JDFAF has just funded a breakthrough research project integrating the expertise and resources of researchers at three University of California campuses.

The John Douglas French Alzheimer's Foundation has just funded a breakthrough research project integrating the expertise and resources of researchers at three University of California campuses. 

Researchers at UCSF (led by Bruce Miller, MD), UCLA (led by Giovanni Coppola, MD and Daniel Geschwind, MD, PhD), and UCSB (led by Kenneth Kosik, MD) will employ three different forms of the very latest genomic technologies to probe variation across the entire genome to identify patterns of gene expression that define the varied types and stages of neurodegeneration, and to evaluate repertoires of immune cells at the single-cell level to allow better tracking of disease progression and inter-individual variation in disease.

The entire project will be under the direction of the Foundation's Chief Medical Officer, Bruce L. Miller, MD, who was recently elected to the National Academy of Medicine.

These groundbreaking studies leverage and integrate the unique expertise of the research teams at the three universities, and are driven by new advances in technology that have brought new tools to the study of genomics, while dramatically driving down the costs for these studies.  

Simultaneously, the massive and creative efforts at UCSF to collect large numbers of healthy elders and patients in the preclinical, early and more advanced stages of differing dementias, and the detection of new isolated populations in the Basque-country in Spain, and Columbia, South America will make these studies unique, powerful and transformative.  

Variation across the genome provides the biological foundation from which brain health is maintained and disease occurs during aging. By understanding the genetic contributions to specific forms of early-onset forms of frontotemporal lobar degeneration (FTLD) and Alzheimer’s disease (AD) we can gain a better understanding of the biological changes that promote risk for these diseases across the lifespan. Conversely, by characterizing individuals who benefit from healthy cognitive aging we can gain insight into factors that may protect the aging brain and promote better function. 

Studying patients from both groups will enable better identification of individuals at risk for neurodegeneration and will provide new biological targets for treating disease. Although genes that cause familial forms of FTLD and AD have been identified, most of the genetic contribution to these disorders remains unknown. In addition to genes encoding proteins directly involved in disease pathology, evidence is mounting to support the role of immune dysregulation and inflammation as important contributors to both neurodegeneration and healthy cognitive aging. 

New Research Project to Examine the Role of Microglia in Alzheimer’s Disease Using Cellular Reprogramming

The John Douglas French Alzheimer's Foundation has funded an important new research project under the direction of Justin Ichida, PhD, of the University of Southern California, Department of Stem Cell Biology and Regenerative Medicine. 

The research project—Examining the Role of Microglia in Alzheimer’s Disease Using Cellular Reprogrammingapplies new techniques to enable researchers to gain a better understanding of how genetic differences affect the functioning of Microglia, and the risk for Alzheimer’s disease.

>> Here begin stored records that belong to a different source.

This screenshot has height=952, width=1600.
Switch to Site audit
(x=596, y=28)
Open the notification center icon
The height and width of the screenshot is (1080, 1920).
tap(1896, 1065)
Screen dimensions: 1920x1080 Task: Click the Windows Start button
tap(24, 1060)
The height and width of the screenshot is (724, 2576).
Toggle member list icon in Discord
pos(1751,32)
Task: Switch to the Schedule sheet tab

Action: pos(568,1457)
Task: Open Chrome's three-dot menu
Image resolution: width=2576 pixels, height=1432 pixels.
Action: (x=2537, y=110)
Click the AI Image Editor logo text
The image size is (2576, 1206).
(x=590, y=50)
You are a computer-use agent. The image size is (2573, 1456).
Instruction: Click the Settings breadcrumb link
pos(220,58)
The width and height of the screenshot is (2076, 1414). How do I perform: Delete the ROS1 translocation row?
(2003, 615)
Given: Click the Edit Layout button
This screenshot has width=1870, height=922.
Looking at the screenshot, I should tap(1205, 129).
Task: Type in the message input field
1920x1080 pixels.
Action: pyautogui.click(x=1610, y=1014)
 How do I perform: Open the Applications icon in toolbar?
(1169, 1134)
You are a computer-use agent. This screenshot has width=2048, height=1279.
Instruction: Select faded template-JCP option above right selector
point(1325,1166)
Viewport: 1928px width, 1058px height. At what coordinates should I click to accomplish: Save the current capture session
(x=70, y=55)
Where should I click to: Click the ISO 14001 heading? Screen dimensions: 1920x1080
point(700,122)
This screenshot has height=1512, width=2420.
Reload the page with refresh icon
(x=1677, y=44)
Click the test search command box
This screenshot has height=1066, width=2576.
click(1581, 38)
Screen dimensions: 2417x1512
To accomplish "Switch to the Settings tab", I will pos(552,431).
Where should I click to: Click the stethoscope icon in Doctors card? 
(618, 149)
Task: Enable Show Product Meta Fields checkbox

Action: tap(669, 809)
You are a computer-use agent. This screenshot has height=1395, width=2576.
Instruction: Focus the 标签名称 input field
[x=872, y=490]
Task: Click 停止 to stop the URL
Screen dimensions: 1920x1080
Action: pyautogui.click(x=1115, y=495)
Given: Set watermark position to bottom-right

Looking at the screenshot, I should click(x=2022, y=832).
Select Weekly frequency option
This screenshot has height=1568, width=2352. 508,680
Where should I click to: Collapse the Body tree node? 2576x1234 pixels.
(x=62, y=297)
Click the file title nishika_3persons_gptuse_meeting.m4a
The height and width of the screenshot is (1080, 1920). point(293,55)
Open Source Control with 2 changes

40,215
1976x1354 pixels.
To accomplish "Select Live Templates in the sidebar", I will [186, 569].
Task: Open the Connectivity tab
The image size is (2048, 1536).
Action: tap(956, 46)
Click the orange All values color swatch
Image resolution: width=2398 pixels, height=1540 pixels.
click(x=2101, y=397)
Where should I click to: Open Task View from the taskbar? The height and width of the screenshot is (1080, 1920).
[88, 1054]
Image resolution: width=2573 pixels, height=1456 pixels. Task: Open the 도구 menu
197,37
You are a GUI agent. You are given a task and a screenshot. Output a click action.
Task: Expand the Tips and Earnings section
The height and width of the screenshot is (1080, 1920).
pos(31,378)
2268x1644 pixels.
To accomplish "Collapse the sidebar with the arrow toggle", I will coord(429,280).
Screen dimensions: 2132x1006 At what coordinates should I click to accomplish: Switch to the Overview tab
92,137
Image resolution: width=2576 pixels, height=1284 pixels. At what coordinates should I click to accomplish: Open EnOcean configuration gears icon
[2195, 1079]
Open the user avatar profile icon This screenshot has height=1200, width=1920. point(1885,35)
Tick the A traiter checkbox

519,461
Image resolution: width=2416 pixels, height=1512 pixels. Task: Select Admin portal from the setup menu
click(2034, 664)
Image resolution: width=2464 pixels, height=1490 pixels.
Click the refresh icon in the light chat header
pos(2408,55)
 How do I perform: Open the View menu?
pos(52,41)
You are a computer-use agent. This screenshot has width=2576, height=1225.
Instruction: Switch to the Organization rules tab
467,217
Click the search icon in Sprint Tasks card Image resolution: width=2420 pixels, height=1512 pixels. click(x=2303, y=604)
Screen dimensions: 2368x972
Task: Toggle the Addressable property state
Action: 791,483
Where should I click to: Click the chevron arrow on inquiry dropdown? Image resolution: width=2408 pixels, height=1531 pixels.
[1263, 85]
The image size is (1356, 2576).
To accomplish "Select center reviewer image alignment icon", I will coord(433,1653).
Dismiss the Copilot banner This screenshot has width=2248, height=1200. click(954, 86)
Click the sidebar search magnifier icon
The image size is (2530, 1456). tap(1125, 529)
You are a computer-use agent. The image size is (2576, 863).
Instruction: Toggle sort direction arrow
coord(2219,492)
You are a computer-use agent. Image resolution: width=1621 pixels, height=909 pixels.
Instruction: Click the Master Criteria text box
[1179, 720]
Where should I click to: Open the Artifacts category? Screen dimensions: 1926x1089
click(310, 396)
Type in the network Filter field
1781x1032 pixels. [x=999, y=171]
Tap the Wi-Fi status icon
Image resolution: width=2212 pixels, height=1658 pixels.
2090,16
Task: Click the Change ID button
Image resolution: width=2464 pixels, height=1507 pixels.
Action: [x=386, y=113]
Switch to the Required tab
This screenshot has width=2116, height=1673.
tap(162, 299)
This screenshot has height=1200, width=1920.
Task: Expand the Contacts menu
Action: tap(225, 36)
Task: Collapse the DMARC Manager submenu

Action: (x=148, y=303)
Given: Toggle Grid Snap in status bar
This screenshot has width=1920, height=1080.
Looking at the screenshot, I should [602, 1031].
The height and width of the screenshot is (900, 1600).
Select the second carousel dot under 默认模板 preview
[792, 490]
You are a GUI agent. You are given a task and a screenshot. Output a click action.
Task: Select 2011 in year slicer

Microglia are a type of immune cell that make up about 15% of the cells in the brain. Microglia scavenge throughout the central nervous system removing infectious agents, damaged neurons, and plaques. Interestingly, recent studies suggest that genetic differences that increase the risk of developing Alzheimer’s disease (AD) may do so by altering microglial function rather than nerve cell function. This is because many of the genes or gene control regions that have been recently linked to AD are predicted to predominantly affect microglia. 

However, studying how AD-associated genetic changes affect human microglial function has been challenging because obtaining microglia from biopsies is difficult. To address this problem, Dr. Ichida and his team have developed a method called “cellular reprogramming” that enables the generation of human microglia from biopsied skin or blood cells. This approach has been used to produce functional nerve cells and other cell types from patients, but not microglia. Dr. Ichida’s team will couple this procedure with a technique called CRISPR that allows the introduction of genetic changes that increase AD risk into microglia in a petri dish. 

The research project will test the hypothesis that genetic differences that increase AD risk do so in part by altering microglial function. They will do this by examining microglial function in the presence or absence of two different genetic changes that are strongly associated with AD. The impact of this study will be to 1) determine if AD-associated genetic changes cause disease-relevant alterations in human microglial function and 2) establish this approach as a powerful platform for studying the role of microglia in AD.